Overclocking monitor in Linux
I made 60 Hz monitor to run at 80 Hz at max resolution
Having Linux on desktop is a mixed bless. Yes, there are occasional moments when I need all my admin skills to fix Bluetooth. But there are moments when I do something which is not available on ‘common’ desktops (like macs and windows). One of them is ability to take more from hardware than was promised by vendor.
I have a monitor at my work, Dell UltraSharp U3415W. It’s mildly curved ‘long’ monitor with resolution of 3440x1440, 60Hz. Pixel density is around 95, so it’s not from ‘4k league’.
Anyway, it was sold as ’60 hertz’ monitor, and it’s working at 60 FPS, as most of the office stuff do.
But, with a little help of xrandr I was able to run it at 80 Hz. Which is not fancy-shmancy 120 Hz, but, nevertheless, +33% for free!

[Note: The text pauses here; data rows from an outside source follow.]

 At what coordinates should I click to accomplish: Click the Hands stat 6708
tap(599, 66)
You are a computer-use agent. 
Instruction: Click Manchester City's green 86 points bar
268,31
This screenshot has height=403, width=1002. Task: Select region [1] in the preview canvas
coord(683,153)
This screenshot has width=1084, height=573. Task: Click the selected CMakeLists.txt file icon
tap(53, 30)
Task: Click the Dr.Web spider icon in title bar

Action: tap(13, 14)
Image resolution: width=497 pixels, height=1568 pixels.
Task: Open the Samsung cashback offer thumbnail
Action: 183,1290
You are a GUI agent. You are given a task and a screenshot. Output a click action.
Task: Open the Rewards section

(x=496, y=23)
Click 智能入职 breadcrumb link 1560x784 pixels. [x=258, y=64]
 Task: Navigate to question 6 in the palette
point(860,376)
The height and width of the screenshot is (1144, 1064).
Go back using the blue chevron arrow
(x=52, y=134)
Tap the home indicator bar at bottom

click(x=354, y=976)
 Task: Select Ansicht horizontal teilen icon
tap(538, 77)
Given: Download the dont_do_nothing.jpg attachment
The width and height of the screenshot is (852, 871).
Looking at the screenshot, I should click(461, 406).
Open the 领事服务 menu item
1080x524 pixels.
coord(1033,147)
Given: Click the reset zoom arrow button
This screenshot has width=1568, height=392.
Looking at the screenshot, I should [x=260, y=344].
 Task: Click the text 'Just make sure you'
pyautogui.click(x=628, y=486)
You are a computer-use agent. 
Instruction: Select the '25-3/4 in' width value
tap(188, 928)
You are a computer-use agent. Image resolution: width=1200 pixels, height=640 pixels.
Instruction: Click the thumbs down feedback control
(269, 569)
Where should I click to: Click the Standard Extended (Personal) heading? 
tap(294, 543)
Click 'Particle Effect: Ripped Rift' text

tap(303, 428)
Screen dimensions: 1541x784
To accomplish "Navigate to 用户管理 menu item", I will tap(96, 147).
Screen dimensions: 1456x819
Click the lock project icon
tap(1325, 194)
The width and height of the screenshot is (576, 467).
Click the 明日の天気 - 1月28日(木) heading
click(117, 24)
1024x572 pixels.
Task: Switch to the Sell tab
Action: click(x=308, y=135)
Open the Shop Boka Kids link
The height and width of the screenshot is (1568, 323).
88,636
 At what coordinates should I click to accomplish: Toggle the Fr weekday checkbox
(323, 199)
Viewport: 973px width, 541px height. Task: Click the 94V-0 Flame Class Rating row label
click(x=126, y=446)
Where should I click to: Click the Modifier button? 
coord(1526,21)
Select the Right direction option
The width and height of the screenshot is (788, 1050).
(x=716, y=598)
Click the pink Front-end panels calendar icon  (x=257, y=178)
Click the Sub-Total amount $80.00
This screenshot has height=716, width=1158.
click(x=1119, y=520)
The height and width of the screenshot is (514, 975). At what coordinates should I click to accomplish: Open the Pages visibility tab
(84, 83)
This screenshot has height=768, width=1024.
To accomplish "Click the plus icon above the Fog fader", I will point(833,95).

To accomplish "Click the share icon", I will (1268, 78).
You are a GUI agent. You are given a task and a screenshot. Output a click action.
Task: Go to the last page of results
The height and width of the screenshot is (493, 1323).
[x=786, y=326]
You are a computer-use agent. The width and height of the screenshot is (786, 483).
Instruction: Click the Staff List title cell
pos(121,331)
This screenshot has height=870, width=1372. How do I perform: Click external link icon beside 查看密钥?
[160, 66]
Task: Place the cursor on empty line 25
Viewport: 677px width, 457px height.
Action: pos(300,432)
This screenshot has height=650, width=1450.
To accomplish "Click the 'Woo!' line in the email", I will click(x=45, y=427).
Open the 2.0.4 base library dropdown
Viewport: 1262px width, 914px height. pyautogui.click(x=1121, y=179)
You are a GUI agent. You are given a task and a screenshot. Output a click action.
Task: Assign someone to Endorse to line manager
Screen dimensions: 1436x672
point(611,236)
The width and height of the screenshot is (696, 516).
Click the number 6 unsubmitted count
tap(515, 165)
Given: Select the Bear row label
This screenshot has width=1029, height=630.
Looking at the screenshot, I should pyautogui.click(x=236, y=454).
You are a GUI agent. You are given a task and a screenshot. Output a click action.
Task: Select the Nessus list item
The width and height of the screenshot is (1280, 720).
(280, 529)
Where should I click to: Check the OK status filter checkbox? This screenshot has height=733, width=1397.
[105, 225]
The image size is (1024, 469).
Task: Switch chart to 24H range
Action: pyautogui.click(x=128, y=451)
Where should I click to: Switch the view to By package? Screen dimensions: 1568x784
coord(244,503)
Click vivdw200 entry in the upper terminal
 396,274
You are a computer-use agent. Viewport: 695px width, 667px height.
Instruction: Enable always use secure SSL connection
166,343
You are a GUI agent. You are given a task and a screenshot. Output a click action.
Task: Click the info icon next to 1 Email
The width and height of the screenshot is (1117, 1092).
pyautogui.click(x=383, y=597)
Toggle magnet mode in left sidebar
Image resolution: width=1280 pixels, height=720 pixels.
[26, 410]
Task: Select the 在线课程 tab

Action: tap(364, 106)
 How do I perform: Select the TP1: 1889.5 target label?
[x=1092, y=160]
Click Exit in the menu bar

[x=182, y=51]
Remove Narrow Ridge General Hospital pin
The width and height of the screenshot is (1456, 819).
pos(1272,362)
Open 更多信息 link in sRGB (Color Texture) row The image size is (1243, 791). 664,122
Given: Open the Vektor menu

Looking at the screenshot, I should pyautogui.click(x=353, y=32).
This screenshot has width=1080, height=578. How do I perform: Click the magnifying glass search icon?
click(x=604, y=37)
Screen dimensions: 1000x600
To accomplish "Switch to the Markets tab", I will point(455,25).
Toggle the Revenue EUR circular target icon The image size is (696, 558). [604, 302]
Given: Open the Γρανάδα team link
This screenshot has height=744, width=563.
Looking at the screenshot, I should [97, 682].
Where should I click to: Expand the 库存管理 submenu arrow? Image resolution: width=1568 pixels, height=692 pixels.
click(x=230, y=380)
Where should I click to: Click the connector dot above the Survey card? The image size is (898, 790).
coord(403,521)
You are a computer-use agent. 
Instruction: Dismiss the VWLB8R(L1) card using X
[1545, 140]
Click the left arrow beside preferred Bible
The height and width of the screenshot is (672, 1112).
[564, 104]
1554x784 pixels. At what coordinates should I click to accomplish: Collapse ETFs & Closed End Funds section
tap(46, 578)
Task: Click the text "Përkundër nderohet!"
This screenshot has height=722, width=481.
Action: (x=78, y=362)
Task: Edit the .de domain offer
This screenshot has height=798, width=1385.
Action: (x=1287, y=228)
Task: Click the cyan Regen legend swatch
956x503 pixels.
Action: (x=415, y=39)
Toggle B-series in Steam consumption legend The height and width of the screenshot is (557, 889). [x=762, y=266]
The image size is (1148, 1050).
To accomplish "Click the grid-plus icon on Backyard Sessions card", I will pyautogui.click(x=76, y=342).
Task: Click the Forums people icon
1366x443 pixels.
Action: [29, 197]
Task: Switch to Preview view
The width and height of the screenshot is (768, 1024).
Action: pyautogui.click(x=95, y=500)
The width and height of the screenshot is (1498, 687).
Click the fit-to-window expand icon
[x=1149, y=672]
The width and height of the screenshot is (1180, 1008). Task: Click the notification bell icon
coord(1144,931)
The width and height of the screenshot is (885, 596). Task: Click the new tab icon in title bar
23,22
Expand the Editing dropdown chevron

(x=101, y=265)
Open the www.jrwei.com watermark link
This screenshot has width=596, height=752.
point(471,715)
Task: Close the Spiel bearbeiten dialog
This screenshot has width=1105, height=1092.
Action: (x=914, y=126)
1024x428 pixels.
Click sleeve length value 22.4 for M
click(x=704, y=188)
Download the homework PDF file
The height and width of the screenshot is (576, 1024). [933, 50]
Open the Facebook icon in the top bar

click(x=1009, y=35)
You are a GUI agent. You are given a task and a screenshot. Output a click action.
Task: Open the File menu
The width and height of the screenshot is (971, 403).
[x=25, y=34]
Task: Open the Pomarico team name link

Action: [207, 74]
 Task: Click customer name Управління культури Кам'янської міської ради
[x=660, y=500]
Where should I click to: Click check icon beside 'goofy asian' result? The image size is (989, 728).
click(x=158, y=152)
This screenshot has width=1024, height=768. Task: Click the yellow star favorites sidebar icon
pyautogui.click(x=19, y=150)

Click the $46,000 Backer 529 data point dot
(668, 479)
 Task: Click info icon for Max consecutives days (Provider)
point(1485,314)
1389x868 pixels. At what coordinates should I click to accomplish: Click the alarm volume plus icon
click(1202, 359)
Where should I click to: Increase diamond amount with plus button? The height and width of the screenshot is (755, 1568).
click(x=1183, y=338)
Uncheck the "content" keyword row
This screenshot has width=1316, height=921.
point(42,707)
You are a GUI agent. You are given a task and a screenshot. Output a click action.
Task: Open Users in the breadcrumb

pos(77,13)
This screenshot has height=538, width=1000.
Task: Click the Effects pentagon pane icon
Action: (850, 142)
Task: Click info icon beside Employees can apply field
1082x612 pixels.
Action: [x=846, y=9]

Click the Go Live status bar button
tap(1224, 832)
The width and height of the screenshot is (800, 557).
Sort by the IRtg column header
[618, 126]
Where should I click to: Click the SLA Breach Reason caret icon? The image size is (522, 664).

Commands for my monitor are:
xrandr --newmode "3440x1440_80" 421.273 3440 3448 3480 3520 1440 1482 1490 1496 +HSync -VSync
xrandr --addmode DP-1-8 3440x1440_80
xrandr --output DP-1-8 --mode 3440x1440_80
But! It’s not a dark magic, it’s a dark magic with a nice calculator on top!
https://tomverbeure.github.io/video_timings_calculator
The key difference is in CVT-RBv2 Modeline, which reduces blank space and allowing to have higher payload within same frequency.